RECORDS FOR THIS EXERCISE section start
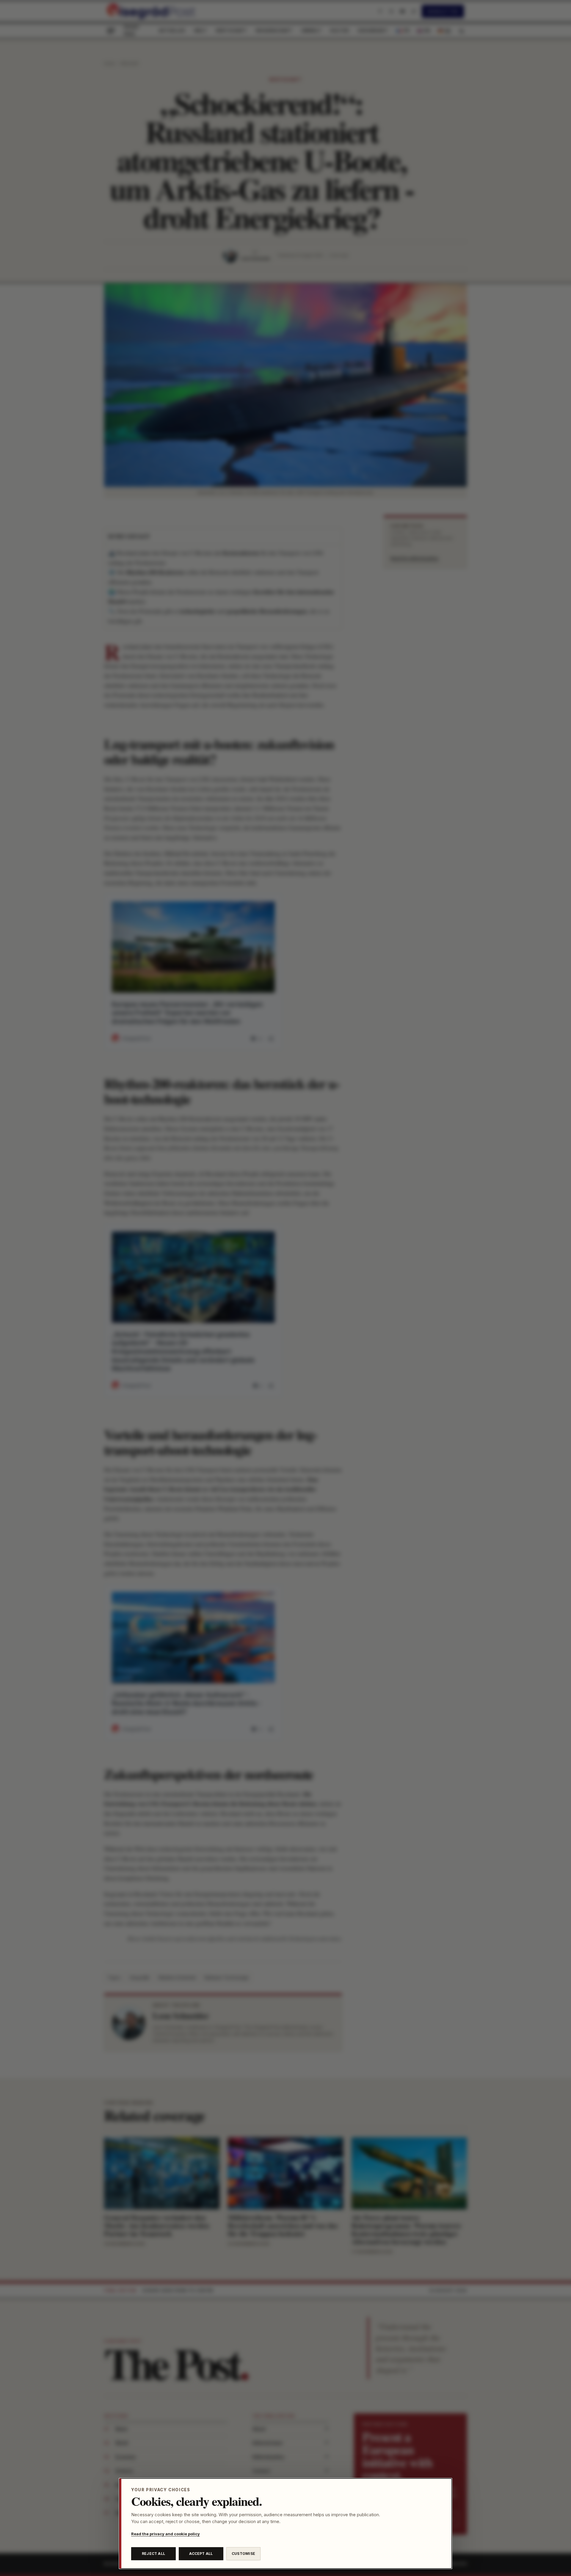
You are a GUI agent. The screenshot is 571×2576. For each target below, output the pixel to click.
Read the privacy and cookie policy (165, 2533)
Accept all (201, 2553)
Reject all (153, 2553)
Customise (243, 2553)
RECORDS FOR THIS EXERCISE section end
◆ THE TASK
Output the records above exactly, omitting the pictures.

◆ RESPONSE BOX
You are a GUI agent. The screenshot is 571×2576. For each target below, output the pixel to click.
Read the privacy and cookie policy (165, 2533)
Accept all (201, 2553)
Reject all (153, 2553)
Customise (243, 2553)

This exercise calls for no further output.